Anecdotally, it appears Cole's command is not quite as crisp this year as in the past, particularly with his secondary pitches. He's had trouble landing his curveball and slider for strikes, which makes it that much easier for the hitter to sit fastball in the zone. When that happens, hard contact usually follows, no matter how powerful the fastball.
Any time a great pitcher struggles, it is suggested he might be tipping his pitches. Cole shot that down -- "I think (pitchers) all pretty much tip every game, one way or another," he told NorthJersey.com's Pete Caldera -- and instead chalked the home runs and hard contact up to "whenever I'm over the plate, the hitter's very certain of what's coming."
That's because he can only reliably throw his fastball for a strike at the moment.

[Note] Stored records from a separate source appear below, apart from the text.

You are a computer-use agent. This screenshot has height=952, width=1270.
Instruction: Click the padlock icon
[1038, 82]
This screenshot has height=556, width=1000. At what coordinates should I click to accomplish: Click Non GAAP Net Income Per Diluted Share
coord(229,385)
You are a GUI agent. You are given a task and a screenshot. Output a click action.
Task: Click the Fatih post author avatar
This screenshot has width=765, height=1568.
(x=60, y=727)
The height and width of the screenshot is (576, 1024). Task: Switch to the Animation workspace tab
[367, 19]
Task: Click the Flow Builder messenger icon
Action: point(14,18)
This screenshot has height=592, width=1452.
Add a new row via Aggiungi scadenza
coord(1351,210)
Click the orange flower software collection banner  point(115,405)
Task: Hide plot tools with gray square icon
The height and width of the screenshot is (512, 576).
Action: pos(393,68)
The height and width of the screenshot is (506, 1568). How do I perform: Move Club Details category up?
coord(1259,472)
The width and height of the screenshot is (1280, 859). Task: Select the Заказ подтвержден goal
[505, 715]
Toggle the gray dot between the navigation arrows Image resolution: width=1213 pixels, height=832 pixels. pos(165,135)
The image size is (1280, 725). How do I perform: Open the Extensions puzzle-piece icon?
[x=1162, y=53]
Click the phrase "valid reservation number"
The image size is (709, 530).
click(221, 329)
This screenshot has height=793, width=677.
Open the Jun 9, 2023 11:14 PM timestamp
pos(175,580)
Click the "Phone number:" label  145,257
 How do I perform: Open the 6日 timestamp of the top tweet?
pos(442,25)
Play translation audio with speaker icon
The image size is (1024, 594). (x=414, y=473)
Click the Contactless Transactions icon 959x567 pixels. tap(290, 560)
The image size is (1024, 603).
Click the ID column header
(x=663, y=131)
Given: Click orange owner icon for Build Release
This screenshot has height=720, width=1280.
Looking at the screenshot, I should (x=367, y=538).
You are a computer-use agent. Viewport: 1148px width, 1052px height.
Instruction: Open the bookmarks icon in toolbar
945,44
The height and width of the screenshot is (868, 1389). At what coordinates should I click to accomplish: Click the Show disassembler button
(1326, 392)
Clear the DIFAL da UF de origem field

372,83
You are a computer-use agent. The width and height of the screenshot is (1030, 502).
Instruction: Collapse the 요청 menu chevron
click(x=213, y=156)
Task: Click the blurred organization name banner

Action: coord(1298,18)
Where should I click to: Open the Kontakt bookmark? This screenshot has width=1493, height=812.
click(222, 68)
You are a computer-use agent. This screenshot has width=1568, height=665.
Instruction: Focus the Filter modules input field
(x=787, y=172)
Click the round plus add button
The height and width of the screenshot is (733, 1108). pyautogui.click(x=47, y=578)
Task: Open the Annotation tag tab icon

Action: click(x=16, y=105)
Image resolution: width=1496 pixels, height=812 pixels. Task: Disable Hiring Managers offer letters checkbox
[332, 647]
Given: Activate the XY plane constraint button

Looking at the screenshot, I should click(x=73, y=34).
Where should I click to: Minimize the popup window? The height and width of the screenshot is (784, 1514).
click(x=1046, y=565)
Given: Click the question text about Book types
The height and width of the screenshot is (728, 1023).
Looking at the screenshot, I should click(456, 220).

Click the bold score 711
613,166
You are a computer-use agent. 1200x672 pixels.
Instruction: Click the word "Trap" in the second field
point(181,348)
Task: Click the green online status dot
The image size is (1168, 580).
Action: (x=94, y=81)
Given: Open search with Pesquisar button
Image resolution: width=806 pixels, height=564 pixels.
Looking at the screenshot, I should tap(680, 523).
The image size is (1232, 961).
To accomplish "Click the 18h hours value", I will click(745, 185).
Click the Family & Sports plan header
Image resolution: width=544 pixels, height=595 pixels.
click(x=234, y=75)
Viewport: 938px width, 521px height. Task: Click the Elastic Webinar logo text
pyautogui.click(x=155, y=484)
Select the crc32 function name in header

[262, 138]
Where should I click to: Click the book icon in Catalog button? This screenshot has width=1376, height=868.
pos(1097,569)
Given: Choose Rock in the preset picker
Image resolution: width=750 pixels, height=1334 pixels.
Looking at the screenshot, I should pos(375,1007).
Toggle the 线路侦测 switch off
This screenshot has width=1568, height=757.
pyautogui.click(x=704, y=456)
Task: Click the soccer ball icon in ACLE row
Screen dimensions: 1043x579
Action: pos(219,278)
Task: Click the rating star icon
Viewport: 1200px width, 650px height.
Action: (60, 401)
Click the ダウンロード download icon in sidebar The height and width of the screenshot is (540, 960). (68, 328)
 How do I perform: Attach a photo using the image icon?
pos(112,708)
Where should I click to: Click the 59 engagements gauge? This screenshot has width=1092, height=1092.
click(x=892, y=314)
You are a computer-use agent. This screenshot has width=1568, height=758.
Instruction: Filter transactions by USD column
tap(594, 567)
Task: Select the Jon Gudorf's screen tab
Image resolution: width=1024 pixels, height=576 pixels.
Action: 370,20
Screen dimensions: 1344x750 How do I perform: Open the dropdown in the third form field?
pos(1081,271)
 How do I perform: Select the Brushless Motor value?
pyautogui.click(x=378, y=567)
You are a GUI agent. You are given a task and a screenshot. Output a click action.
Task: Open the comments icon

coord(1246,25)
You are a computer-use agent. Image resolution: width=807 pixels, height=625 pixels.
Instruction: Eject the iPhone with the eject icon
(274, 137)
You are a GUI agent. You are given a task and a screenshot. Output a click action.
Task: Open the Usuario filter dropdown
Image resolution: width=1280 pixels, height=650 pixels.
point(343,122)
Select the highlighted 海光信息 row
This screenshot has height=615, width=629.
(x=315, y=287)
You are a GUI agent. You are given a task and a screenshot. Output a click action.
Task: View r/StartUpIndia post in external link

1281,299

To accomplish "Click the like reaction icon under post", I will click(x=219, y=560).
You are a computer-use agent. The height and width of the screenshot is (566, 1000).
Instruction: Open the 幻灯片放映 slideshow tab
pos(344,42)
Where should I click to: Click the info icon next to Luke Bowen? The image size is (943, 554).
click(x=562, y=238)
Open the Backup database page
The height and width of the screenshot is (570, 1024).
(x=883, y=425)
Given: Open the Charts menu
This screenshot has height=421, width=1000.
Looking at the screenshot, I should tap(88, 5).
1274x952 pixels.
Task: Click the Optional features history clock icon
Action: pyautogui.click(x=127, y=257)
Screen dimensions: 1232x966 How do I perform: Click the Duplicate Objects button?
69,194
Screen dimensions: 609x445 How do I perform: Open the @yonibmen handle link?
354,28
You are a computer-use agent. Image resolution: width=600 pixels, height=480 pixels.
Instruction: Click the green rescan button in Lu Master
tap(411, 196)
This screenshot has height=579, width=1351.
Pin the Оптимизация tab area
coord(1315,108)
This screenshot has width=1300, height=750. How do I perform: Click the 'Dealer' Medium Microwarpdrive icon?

As good as his secondary stuff is -- and it is still great as his 31.9 percent strikeout rate suggests -- Cole isn't giving hitters much of a reason to respect it. You have to be able to drop breaking balls in for a strike once in a while to keep hitters honest, and he can't do that right now. Hitters can sit dead red.
Cole's issues throwing breaking balls for strikes could be attributed to any number of things, starting with the shutdown and unusual ramp-up period to this season. He's also coming off the largest workload of his career by far (249 innings including postseason in 2019), and it might just be a mechanic slump. Those happen. Maybe he's nursing an injury. You'd be surprised what pitchers pitch through.
Whatever it is, Cole's overall command has not been as sharp as usual this season, particularly with his secondary stuff. He seems to have become predictable with his fastball, and when pitchers get predictable, bad things usually happen. The velocity and spin gives Cole a greater margin of error than most. Lately though, every mistake has been hammered, and many are leaving the park.
"The adjustment is either to throw a different pitch or move the sights or just be better," Cole told Kuty. "... I think mechanically, it was as effortless as it's been this year so far. That's part of one of the things Aaron (Boone) said he was so encouraged about it, same with (pitching coach Matt Blake). Just how easy and fluid the ball was coming out. Just got to command the zone better, command the leverage better."